He added that most of Prime's assets are new or recently refurbished, with good amenities, and located across low density urban environments, which have a highly educated workforce.
RHB noted that Prime has maintained a high rent collection rate of 99 per cent from March to September this year, despite the US economy suffering a sharp negative impact from Covid-19.
"This, in our view, highlights the good credit quality of its tenants, and portfolio exposure to the right market sectors," the analyst said. RHB also expects office assets to stay relatively resilient.
"Despite near-term headwinds for leasing demand, we do not anticipate a significant long-term structural impact to the office sector, post-Covid-19," the analyst said. "We anticipate firms will adopt a more flexible work structure, with more options to work from home (WFH), and hot-desking, rather than a complete WFH approach."
While some tenants may choose to downsize in future, RHB expects strong demand from technology, healthcare and government-related tenants to partially offset the impact.
The brokerage also noted that Prime's portfolio average rent is still 7 per cent below market. It expects flat to slightly positive rent reversion for Prime's portfolio for the 2021 financial year.
The overall weighted average lease expiry also "remains healthy" at 4.6 years.

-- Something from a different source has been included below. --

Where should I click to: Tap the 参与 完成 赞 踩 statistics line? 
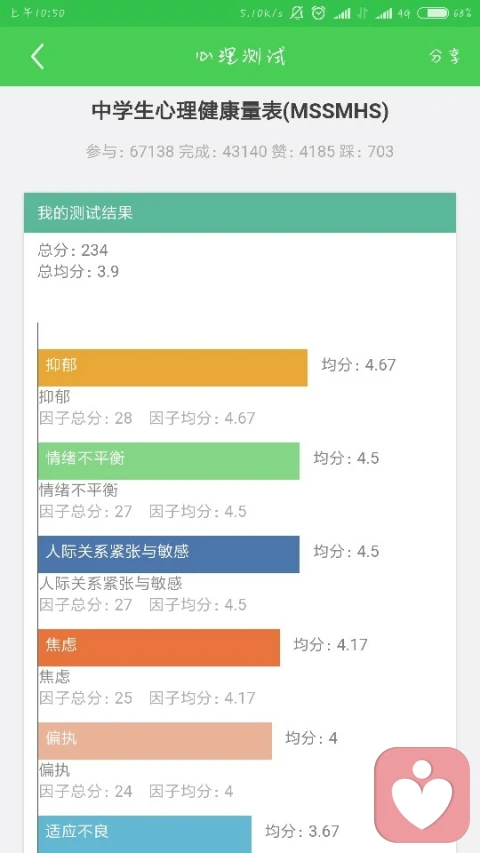click(239, 151)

RHB added that the limited near-term lease expiries for Prime would mitigate the short-term impact of Covid-19-related leasing uncertainties.
The brokerage also noted that Prime has good headroom for accretive acquisitions in 2021.
Its gearing, at 32.7 per cent, is one of the lowest among S-Reits, and presents it with a debt headroom of US$324 million for acquisitions, assuming gearing is raised to 45 per cent, the analyst said.
The brokerage noted that the key risks for Prime include a prolonged deep recession in the US, potential widespread adoption of WFH trends post pandemic which could reduce office demand, and potentially dilutive equity fundraising to fund acquisitions.
Prime's units closed unchanged at 76.5 US cents on Thursday.